→ **Saved entries**
┌──
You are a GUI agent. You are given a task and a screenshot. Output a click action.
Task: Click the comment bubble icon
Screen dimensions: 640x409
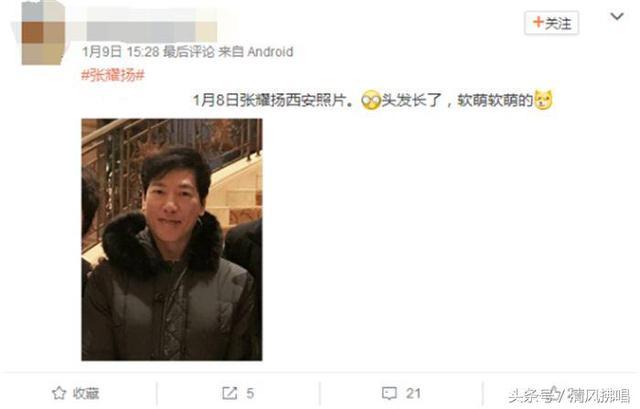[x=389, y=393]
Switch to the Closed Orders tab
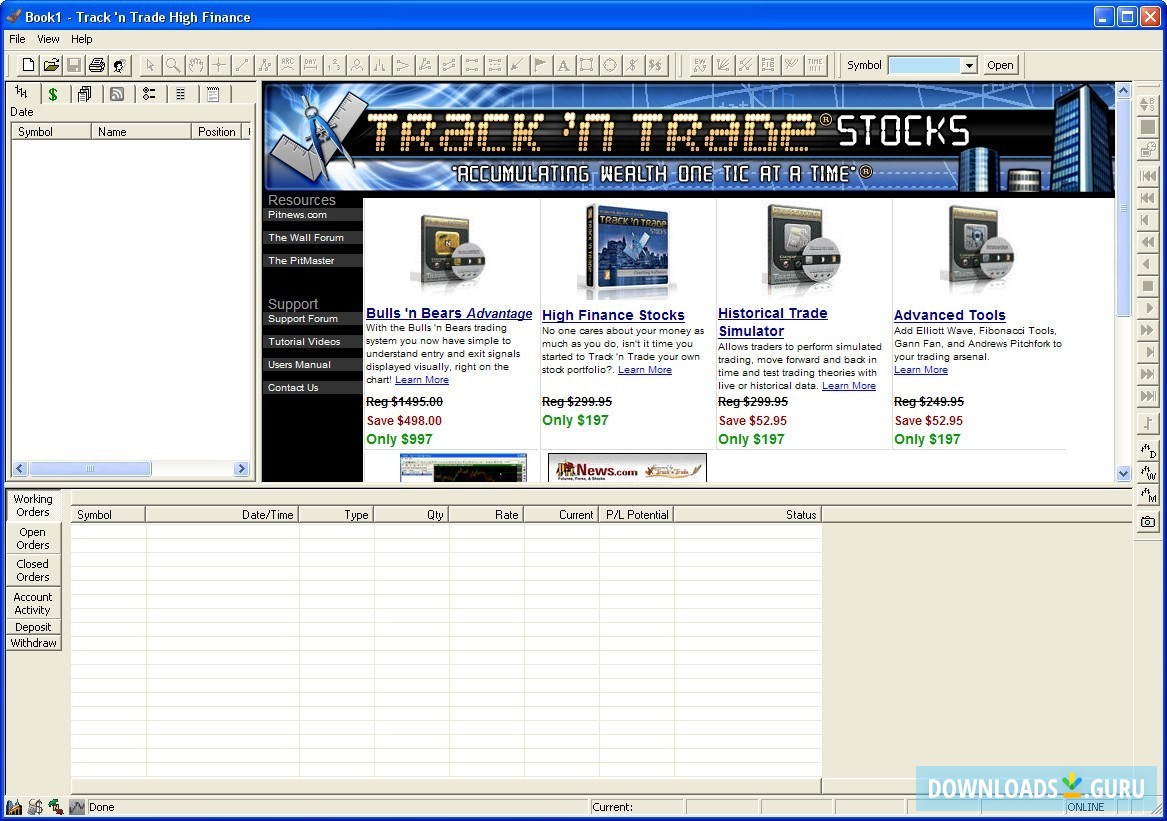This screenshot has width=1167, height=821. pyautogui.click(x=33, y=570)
└──
┌──
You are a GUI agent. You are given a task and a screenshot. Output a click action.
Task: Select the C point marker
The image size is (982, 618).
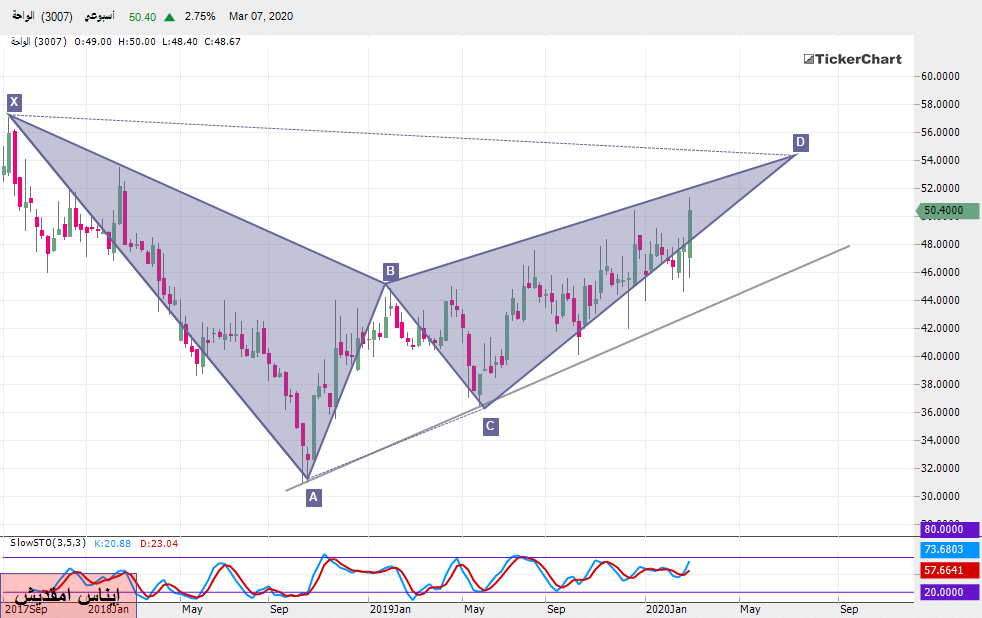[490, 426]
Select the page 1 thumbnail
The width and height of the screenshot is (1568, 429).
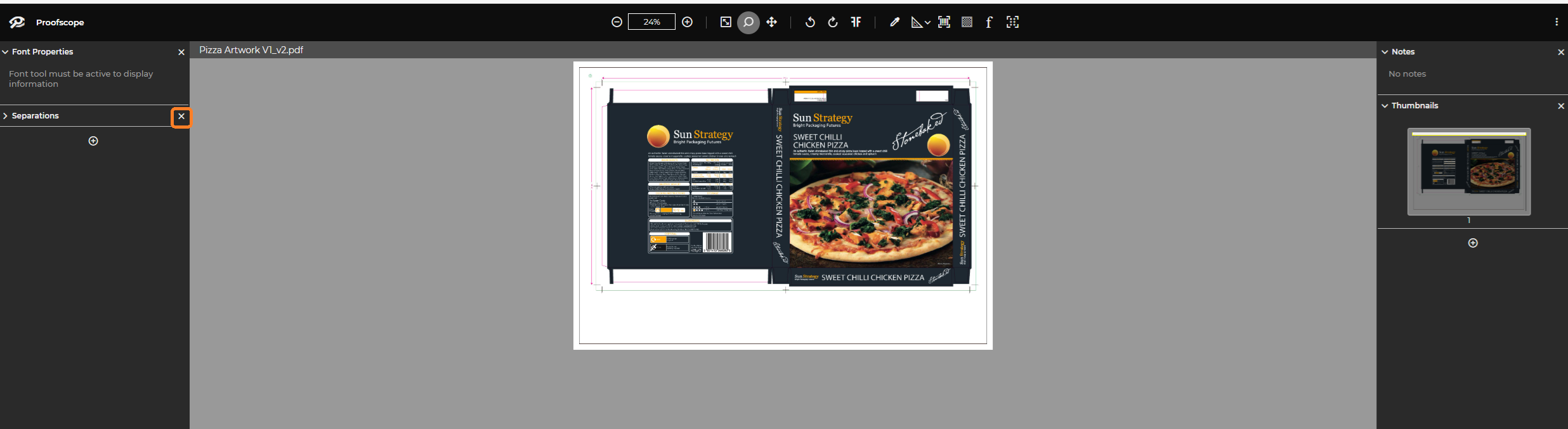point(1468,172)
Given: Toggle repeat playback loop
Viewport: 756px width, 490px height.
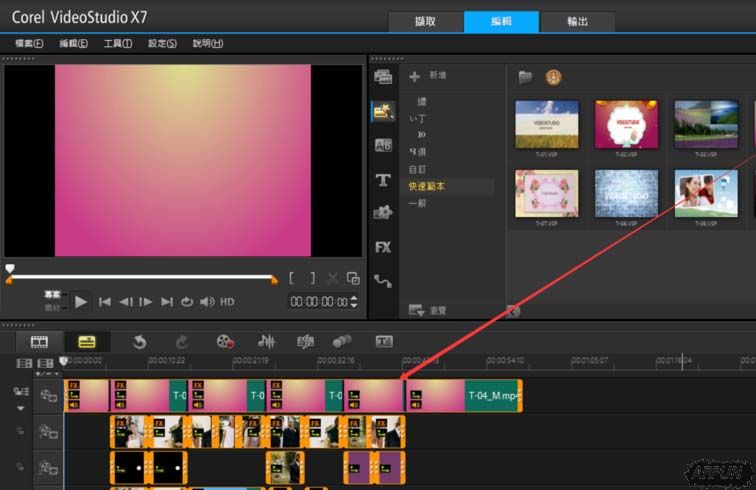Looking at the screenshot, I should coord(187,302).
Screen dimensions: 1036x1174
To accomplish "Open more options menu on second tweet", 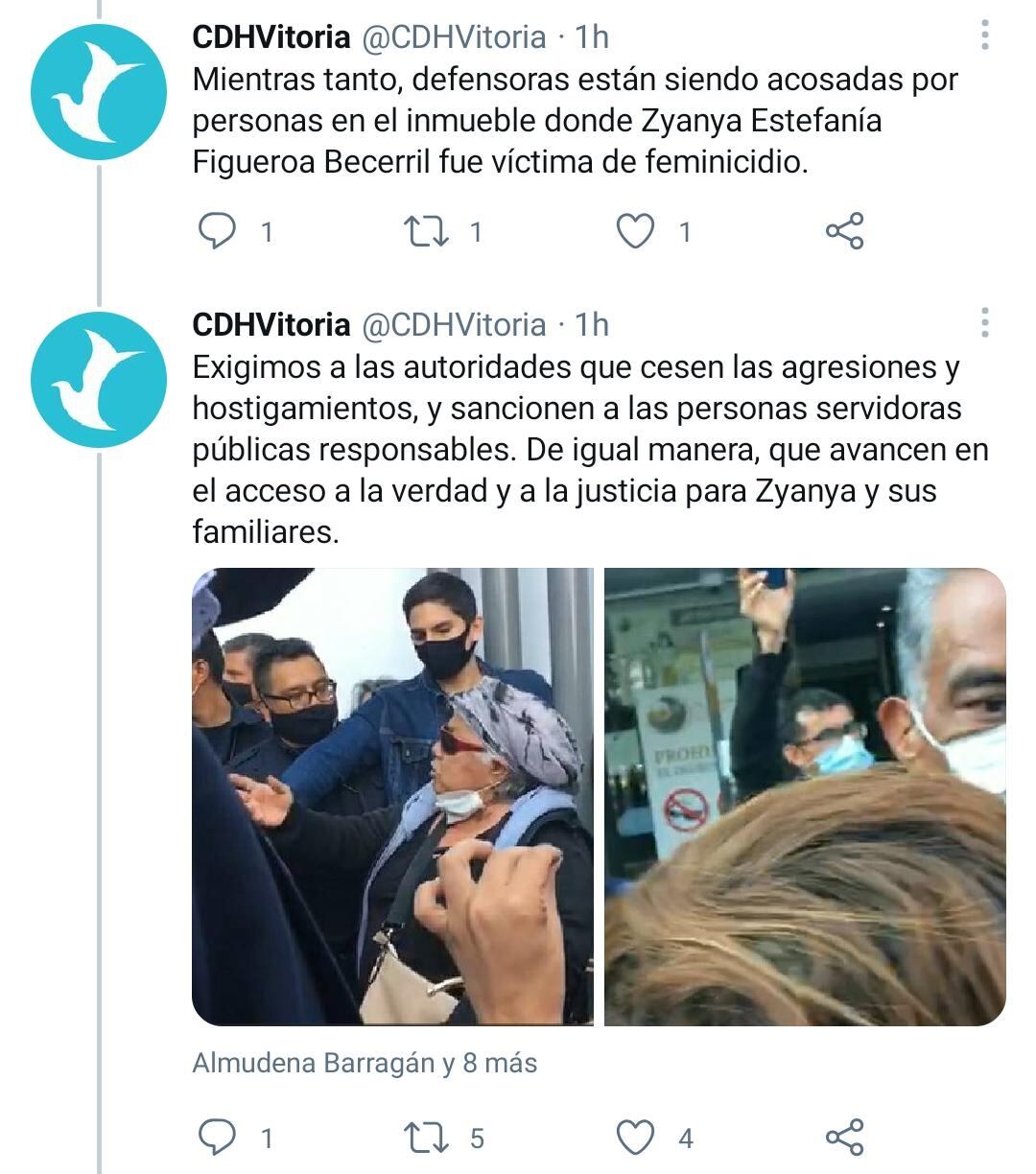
└──
The lines to reproduce run from the one above containing "Screen dimensions: 1036x1174" through the one containing "more options menu". Copy them exactly and leave out all pictures.

→ **Reply**
Screen dimensions: 1036x1174
To accomplish "Open more options menu on second tweet", 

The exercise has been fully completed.